# WHAT YOU NEED TO DO
Provide the records once more, identical to the original.

==== DATA ====

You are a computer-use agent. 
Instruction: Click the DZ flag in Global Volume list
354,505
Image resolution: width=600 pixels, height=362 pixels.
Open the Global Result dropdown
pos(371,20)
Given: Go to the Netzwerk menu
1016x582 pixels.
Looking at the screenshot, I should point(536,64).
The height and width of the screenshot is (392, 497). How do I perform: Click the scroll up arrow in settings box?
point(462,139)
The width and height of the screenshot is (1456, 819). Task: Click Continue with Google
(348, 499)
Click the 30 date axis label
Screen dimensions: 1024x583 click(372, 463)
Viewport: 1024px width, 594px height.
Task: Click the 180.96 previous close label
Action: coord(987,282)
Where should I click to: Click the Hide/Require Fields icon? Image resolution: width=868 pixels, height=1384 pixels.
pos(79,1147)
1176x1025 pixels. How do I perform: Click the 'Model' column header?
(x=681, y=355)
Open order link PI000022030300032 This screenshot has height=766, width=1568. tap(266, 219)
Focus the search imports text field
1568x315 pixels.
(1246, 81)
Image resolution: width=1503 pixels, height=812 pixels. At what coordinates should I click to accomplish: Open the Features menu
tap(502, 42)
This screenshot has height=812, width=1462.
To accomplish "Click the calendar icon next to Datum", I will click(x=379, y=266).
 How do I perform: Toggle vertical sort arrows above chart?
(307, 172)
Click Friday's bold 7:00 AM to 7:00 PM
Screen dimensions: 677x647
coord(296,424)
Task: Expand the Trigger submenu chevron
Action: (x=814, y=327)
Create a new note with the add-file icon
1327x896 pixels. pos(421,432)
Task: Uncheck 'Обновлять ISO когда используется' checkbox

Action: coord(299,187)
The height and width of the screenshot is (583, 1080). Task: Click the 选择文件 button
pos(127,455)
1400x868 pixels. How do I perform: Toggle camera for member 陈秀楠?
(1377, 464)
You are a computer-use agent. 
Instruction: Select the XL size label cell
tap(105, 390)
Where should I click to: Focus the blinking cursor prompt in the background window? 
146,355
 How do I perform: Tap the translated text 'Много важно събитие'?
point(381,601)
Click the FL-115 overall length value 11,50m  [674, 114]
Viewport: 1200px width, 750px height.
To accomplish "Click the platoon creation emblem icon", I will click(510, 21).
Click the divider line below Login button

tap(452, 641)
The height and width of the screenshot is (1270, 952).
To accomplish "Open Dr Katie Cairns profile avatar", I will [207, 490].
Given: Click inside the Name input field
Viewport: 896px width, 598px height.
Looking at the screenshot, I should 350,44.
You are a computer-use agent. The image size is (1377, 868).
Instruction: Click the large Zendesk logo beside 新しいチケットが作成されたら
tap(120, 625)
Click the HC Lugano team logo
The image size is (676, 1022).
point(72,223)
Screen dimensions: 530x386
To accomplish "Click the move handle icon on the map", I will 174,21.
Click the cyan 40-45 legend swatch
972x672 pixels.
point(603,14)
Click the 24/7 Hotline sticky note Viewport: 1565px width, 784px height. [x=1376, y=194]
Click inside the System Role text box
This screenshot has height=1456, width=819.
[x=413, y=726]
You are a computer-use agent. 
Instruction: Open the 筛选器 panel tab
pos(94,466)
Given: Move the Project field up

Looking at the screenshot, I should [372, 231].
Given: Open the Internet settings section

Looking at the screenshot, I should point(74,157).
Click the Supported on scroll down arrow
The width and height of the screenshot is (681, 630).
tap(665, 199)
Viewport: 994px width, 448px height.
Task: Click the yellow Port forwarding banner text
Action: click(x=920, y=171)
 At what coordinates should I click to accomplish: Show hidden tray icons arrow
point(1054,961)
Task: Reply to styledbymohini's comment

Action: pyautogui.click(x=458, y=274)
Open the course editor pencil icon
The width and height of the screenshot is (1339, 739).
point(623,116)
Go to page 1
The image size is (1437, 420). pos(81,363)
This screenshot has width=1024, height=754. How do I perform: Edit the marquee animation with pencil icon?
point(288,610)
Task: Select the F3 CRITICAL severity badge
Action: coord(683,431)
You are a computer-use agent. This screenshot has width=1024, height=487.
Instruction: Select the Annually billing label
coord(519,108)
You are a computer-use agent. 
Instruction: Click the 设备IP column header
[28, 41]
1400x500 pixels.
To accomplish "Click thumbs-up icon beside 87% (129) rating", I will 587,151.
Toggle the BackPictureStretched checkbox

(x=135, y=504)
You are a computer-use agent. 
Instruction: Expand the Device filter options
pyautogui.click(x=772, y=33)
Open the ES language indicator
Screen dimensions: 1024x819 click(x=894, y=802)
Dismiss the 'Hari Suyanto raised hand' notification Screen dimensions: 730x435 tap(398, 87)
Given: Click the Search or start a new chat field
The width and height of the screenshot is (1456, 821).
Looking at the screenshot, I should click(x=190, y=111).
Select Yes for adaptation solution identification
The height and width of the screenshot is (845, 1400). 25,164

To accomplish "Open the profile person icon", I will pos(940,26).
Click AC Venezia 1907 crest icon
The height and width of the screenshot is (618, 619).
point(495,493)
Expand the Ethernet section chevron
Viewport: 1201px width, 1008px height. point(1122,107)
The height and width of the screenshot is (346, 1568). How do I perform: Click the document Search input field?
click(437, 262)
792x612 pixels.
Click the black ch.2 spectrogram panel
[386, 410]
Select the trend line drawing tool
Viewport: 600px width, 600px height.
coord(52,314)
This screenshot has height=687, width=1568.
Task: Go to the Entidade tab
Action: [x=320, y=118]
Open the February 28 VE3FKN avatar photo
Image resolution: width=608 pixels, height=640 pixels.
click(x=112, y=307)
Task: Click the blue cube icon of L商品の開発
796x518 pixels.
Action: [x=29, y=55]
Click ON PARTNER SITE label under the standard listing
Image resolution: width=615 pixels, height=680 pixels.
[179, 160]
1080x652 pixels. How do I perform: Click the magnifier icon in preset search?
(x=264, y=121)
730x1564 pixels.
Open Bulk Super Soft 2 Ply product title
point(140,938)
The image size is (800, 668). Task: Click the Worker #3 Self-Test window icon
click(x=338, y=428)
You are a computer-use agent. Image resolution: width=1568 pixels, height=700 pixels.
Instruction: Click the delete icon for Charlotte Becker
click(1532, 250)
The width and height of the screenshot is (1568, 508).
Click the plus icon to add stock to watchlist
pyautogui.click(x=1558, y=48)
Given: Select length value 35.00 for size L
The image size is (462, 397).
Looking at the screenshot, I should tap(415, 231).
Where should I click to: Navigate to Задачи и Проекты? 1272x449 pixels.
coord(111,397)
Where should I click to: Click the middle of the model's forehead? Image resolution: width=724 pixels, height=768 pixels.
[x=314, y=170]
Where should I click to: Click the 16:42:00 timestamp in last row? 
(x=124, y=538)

====

# TASK OUTPUT
You are a computer-use agent. 
Instruction: Click the DZ flag in Global Volume list
354,505
Image resolution: width=600 pixels, height=362 pixels.
Open the Global Result dropdown
pos(371,20)
Given: Go to the Netzwerk menu
1016x582 pixels.
Looking at the screenshot, I should point(536,64).
The height and width of the screenshot is (392, 497). How do I perform: Click the scroll up arrow in settings box?
point(462,139)
The width and height of the screenshot is (1456, 819). Task: Click Continue with Google
(348, 499)
Click the 30 date axis label
Screen dimensions: 1024x583 click(372, 463)
Viewport: 1024px width, 594px height.
Task: Click the 180.96 previous close label
Action: coord(987,282)
Where should I click to: Click the Hide/Require Fields icon? Image resolution: width=868 pixels, height=1384 pixels.
pos(79,1147)
1176x1025 pixels. How do I perform: Click the 'Model' column header?
(x=681, y=355)
Open order link PI000022030300032 This screenshot has height=766, width=1568. tap(266, 219)
Focus the search imports text field
1568x315 pixels.
(1246, 81)
Image resolution: width=1503 pixels, height=812 pixels. At what coordinates should I click to accomplish: Open the Features menu
tap(502, 42)
This screenshot has height=812, width=1462.
To accomplish "Click the calendar icon next to Datum", I will click(x=379, y=266).
 How do I perform: Toggle vertical sort arrows above chart?
(307, 172)
Click Friday's bold 7:00 AM to 7:00 PM
Screen dimensions: 677x647
coord(296,424)
Task: Expand the Trigger submenu chevron
Action: (x=814, y=327)
Create a new note with the add-file icon
1327x896 pixels. pos(421,432)
Task: Uncheck 'Обновлять ISO когда используется' checkbox

Action: coord(299,187)
The height and width of the screenshot is (583, 1080). Task: Click the 选择文件 button
pos(127,455)
1400x868 pixels. How do I perform: Toggle camera for member 陈秀楠?
(1377, 464)
You are a computer-use agent. 
Instruction: Select the XL size label cell
tap(105, 390)
Where should I click to: Focus the blinking cursor prompt in the background window? 
146,355
 How do I perform: Tap the translated text 'Много важно събитие'?
point(381,601)
Click the FL-115 overall length value 11,50m  [674, 114]
Viewport: 1200px width, 750px height.
To accomplish "Click the platoon creation emblem icon", I will click(510, 21).
Click the divider line below Login button

tap(452, 641)
The height and width of the screenshot is (1270, 952).
To accomplish "Open Dr Katie Cairns profile avatar", I will [207, 490].
Given: Click inside the Name input field
Viewport: 896px width, 598px height.
Looking at the screenshot, I should 350,44.
You are a computer-use agent. The image size is (1377, 868).
Instruction: Click the large Zendesk logo beside 新しいチケットが作成されたら
tap(120, 625)
Click the HC Lugano team logo
The image size is (676, 1022).
point(72,223)
Screen dimensions: 530x386
To accomplish "Click the move handle icon on the map", I will 174,21.
Click the cyan 40-45 legend swatch
972x672 pixels.
point(603,14)
Click the 24/7 Hotline sticky note Viewport: 1565px width, 784px height. [x=1376, y=194]
Click inside the System Role text box
This screenshot has height=1456, width=819.
[x=413, y=726]
You are a computer-use agent. 
Instruction: Open the 筛选器 panel tab
pos(94,466)
Given: Move the Project field up

Looking at the screenshot, I should [372, 231].
Given: Open the Internet settings section

Looking at the screenshot, I should point(74,157).
Click the Supported on scroll down arrow
The width and height of the screenshot is (681, 630).
tap(665, 199)
Viewport: 994px width, 448px height.
Task: Click the yellow Port forwarding banner text
Action: click(x=920, y=171)
 At what coordinates should I click to accomplish: Show hidden tray icons arrow
point(1054,961)
Task: Reply to styledbymohini's comment

Action: pyautogui.click(x=458, y=274)
Open the course editor pencil icon
The width and height of the screenshot is (1339, 739).
point(623,116)
Go to page 1
The image size is (1437, 420). pos(81,363)
This screenshot has width=1024, height=754. How do I perform: Edit the marquee animation with pencil icon?
point(288,610)
Task: Select the F3 CRITICAL severity badge
Action: coord(683,431)
You are a computer-use agent. This screenshot has width=1024, height=487.
Instruction: Select the Annually billing label
coord(519,108)
You are a computer-use agent. 
Instruction: Click the 设备IP column header
[28, 41]
1400x500 pixels.
To accomplish "Click thumbs-up icon beside 87% (129) rating", I will 587,151.
Toggle the BackPictureStretched checkbox

(x=135, y=504)
You are a computer-use agent. 
Instruction: Expand the Device filter options
pyautogui.click(x=772, y=33)
Open the ES language indicator
Screen dimensions: 1024x819 click(x=894, y=802)
Dismiss the 'Hari Suyanto raised hand' notification Screen dimensions: 730x435 tap(398, 87)
Given: Click the Search or start a new chat field
The width and height of the screenshot is (1456, 821).
Looking at the screenshot, I should click(x=190, y=111).
Select Yes for adaptation solution identification
The height and width of the screenshot is (845, 1400). 25,164

To accomplish "Open the profile person icon", I will pos(940,26).
Click AC Venezia 1907 crest icon
The height and width of the screenshot is (618, 619).
point(495,493)
Expand the Ethernet section chevron
Viewport: 1201px width, 1008px height. point(1122,107)
The height and width of the screenshot is (346, 1568). How do I perform: Click the document Search input field?
click(437, 262)
792x612 pixels.
Click the black ch.2 spectrogram panel
[386, 410]
Select the trend line drawing tool
Viewport: 600px width, 600px height.
coord(52,314)
This screenshot has height=687, width=1568.
Task: Go to the Entidade tab
Action: [x=320, y=118]
Open the February 28 VE3FKN avatar photo
Image resolution: width=608 pixels, height=640 pixels.
click(x=112, y=307)
Task: Click the blue cube icon of L商品の開発
796x518 pixels.
Action: [x=29, y=55]
Click ON PARTNER SITE label under the standard listing
Image resolution: width=615 pixels, height=680 pixels.
[179, 160]
1080x652 pixels. How do I perform: Click the magnifier icon in preset search?
(x=264, y=121)
730x1564 pixels.
Open Bulk Super Soft 2 Ply product title
point(140,938)
The image size is (800, 668). Task: Click the Worker #3 Self-Test window icon
click(x=338, y=428)
You are a computer-use agent. Image resolution: width=1568 pixels, height=700 pixels.
Instruction: Click the delete icon for Charlotte Becker
click(1532, 250)
The width and height of the screenshot is (1568, 508).
Click the plus icon to add stock to watchlist
pyautogui.click(x=1558, y=48)
Given: Select length value 35.00 for size L
The image size is (462, 397).
Looking at the screenshot, I should tap(415, 231).
Where should I click to: Navigate to Задачи и Проекты? 1272x449 pixels.
coord(111,397)
Where should I click to: Click the middle of the model's forehead? Image resolution: width=724 pixels, height=768 pixels.
[x=314, y=170]
Where should I click to: Click the 16:42:00 timestamp in last row? 
(x=124, y=538)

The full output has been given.